_Job 1_
In the fish store thread, rewrite the passage that begins at the words "thanks fish rookie, i" and stops after "nearing the fall.", putting "regular customer" in place of "volunteer".
_Job 2_
In the fish store thread, which store does albert_dao offer to bring fish from for someone in Richmond?
_Job 3_
Decide whether each statement agrees with the fish store thread, answering yes or no and quoting the deciding words: (a) gmann phoned before driving out to J&L. (b) reefsupplies is listed as a walk-in store. (c) albert_dao grows many of his own corals at home.

_Source passage_
::::

# livestock shopping options



## gmann (Mar 26, 2013)

Hey everyone,

just wondering if anyone knew of other other local stores that sell marine fish in Van, BBY, RMD. So far I have:

IPU
J&L
King Ed
Advanced Aquatics Kingdom (Never going there again)
Aquariums West
reefsupplies (online site)

On a side note, am I the only one who finds it frustrating most stores dont have a current inventory list? I saw a particular fish that intrigued me at J&L last night only to find out they were already all sold when I called this morning  Good thing I called b4 making the long drive out there lol


----------



## albert_dao (May 28, 2012)

If you're in Richmond, I can bring you fish from Oceanic


----------



## gmann (Mar 26, 2013)

do you work there or somthing albert?


----------



## Fish rookie (May 21, 2012)

Albert is awesome, and he sells corals as well out of his place in Richmond.
Virual here has a new business dealing with net caught marine fish, you can Pm him or visit his face book page.


----------



## gmann (Mar 26, 2013)

thanks fish rookie, i will look into that


----------



## albert_dao (May 28, 2012)

More of a volunteer, haha.

I also grow a lot of my own corals at home.

Will probably start doing a small time high-end fish thing nearing the fall.


----------



## gmann (Mar 26, 2013)

nice, i'll be on the lookout for that albert.


----------

::::

_Rows_
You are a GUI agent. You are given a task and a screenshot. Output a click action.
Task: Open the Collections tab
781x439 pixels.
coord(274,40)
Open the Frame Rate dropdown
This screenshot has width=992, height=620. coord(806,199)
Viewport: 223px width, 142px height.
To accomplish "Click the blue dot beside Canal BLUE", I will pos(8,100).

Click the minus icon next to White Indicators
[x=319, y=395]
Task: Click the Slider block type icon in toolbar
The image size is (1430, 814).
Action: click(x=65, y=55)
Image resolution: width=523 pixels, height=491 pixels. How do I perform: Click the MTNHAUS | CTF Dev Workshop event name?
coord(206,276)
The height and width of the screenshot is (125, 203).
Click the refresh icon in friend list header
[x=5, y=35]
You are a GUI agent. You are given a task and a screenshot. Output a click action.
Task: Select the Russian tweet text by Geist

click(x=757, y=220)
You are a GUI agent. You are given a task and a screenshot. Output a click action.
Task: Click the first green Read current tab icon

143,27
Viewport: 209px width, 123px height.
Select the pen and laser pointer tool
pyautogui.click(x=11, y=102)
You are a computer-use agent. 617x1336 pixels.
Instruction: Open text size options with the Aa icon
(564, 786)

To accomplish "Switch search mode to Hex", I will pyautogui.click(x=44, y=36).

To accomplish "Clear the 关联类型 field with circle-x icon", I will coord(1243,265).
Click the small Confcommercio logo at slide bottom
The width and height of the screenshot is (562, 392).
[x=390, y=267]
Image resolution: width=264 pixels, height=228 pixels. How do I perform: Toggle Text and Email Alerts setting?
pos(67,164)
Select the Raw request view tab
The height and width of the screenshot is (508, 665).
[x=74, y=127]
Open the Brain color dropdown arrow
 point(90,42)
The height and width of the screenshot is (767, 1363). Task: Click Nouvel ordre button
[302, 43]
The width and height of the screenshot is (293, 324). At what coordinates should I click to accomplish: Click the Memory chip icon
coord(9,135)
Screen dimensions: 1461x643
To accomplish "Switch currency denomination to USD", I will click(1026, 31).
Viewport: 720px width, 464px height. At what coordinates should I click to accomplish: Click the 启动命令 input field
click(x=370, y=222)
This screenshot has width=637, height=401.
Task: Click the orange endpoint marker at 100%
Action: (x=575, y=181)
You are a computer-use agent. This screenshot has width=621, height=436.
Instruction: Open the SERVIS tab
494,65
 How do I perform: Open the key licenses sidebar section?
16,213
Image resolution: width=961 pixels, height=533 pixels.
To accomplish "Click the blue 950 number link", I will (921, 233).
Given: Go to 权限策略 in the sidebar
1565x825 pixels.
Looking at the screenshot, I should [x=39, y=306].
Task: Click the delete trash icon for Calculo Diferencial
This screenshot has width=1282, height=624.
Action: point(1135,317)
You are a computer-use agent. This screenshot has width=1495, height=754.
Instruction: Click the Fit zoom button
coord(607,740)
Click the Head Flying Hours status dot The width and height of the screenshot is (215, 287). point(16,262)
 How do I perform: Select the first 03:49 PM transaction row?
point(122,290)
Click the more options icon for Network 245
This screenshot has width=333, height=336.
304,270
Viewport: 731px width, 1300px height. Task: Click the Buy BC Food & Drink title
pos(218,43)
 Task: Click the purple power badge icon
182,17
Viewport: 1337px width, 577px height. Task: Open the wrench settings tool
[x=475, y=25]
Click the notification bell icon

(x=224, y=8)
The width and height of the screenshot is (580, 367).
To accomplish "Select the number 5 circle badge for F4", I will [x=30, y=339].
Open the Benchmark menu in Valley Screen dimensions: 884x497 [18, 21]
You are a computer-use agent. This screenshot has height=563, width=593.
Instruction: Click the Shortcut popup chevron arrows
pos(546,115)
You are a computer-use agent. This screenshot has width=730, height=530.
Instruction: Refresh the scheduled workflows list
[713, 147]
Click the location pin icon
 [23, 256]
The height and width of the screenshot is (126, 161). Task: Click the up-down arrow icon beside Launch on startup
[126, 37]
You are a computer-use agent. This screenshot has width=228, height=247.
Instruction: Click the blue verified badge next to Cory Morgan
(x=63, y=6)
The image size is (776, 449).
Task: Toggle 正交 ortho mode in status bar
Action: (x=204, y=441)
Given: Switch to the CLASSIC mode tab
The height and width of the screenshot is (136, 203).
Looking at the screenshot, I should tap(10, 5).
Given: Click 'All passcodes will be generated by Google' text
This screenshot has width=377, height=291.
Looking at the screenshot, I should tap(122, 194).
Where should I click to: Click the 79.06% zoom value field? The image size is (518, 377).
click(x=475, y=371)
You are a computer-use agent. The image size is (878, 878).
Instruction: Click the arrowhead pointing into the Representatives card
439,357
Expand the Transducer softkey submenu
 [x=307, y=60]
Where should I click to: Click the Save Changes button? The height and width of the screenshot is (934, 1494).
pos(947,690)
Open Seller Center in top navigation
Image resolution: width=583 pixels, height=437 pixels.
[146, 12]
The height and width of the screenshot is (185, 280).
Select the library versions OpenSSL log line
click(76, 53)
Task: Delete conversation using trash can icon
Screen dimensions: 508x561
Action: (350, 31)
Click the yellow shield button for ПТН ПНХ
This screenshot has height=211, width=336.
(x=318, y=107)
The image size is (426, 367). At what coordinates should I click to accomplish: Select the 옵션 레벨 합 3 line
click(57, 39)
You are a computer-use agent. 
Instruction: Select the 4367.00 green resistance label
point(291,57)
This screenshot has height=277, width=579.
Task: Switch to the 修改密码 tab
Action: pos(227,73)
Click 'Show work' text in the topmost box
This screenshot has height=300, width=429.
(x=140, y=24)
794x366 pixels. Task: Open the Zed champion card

::::

_Worked solution 1_
thanks fish rookie, i will look into that


----------



## albert_dao (May 28, 2012)

More of a regular customer, haha.

I also grow a lot of my own corals at home.

Will probably start doing a small time high-end fish thing nearing the fall.

_Worked solution 2_
Oceanic

_Worked solution 3_
(a) Yes: "Good thing I called b4 making the long drive out there"
(b) No: "reefsupplies (online site)"
(c) Yes: "I also grow a lot of my own corals at home."